Professor Susan Harris Rimmer
I was born & raised in Coonabarabran & benefited deeply from growing up with the Gamilaraay mob there under the Warrumbungles. I will be voting yes & will always say yes to any measure that promotes substantive equality. This is our work now, listening, learning, being ready to change.
Enid Hughes
Do we want a permanent voice to our parliament from the oldest living people on our planet, to represent their own needs and share with us their wisdom and learnings? What is holding you back from saying Yes?? The Voice to Parliament cannot itself change any laws or right any wrongs but it will highlight to our country, and the world, that we are ready to listen and work together.
Florence Coghlan
I want to be proud of my country, a country that can admit we took something that wasn't ours and has the integrity to return some sovereignty to First Peoples.

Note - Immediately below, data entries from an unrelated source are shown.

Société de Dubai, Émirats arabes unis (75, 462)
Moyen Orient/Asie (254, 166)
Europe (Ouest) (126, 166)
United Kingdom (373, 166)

I deeply value democracy, but our pre-colonial history demands and deserves one that prioritises those who were here first.
Monica Bradley
I have the honour to collaborate with several Aboriginal and Torries Strait businesses that are using traditional knowledge and practices to solve complex climate, community and health issues which will benefit all Australians.
Vote YES for a better Australia for all.
Shelley Argent OAM
I have a personal interest in the YES Referendum. Over the years, my family has provided university scholarships for several First Nation young people. Besides providing them with financial benefits, we brought them into our home, and we treated them the same as our sons. We provided guidance, love and responded to their individual needs. Now they are independent adults and remain part of our family.
Lisa Siganto
When I saw rock paintings of hands in touching distance in Arnhem Land on a hike only recently, it did my head in. More than 20,000 years ago somebody painted that handprint around their own hand with specially made ochre on a cave wall. This person spoke to me and somehow looked directly into my being. They left a message from the past for the future.
Leigh Tabrett PSM
If we vote NO, we will be rejecting an invitation carefully crafted by First Nations people themselves, over years of thoughtful national consultation, culminating in the Uluru Statement from the Heart. That invitation is addressed to us individually and collectively, not to governments.
Elizabeth Jameson AM
I believe we should truly deeply acknowledge and pay our respects to the 65,000 years of custodians of the beautiful lands we occupy today by listening to them.
Christine Williams
I will be voting Yes to the Voice as, in my opinion, it is the only option which will allow progress towards actually closing the gap between outcomes for Indigenous and non-Indigenous Australians.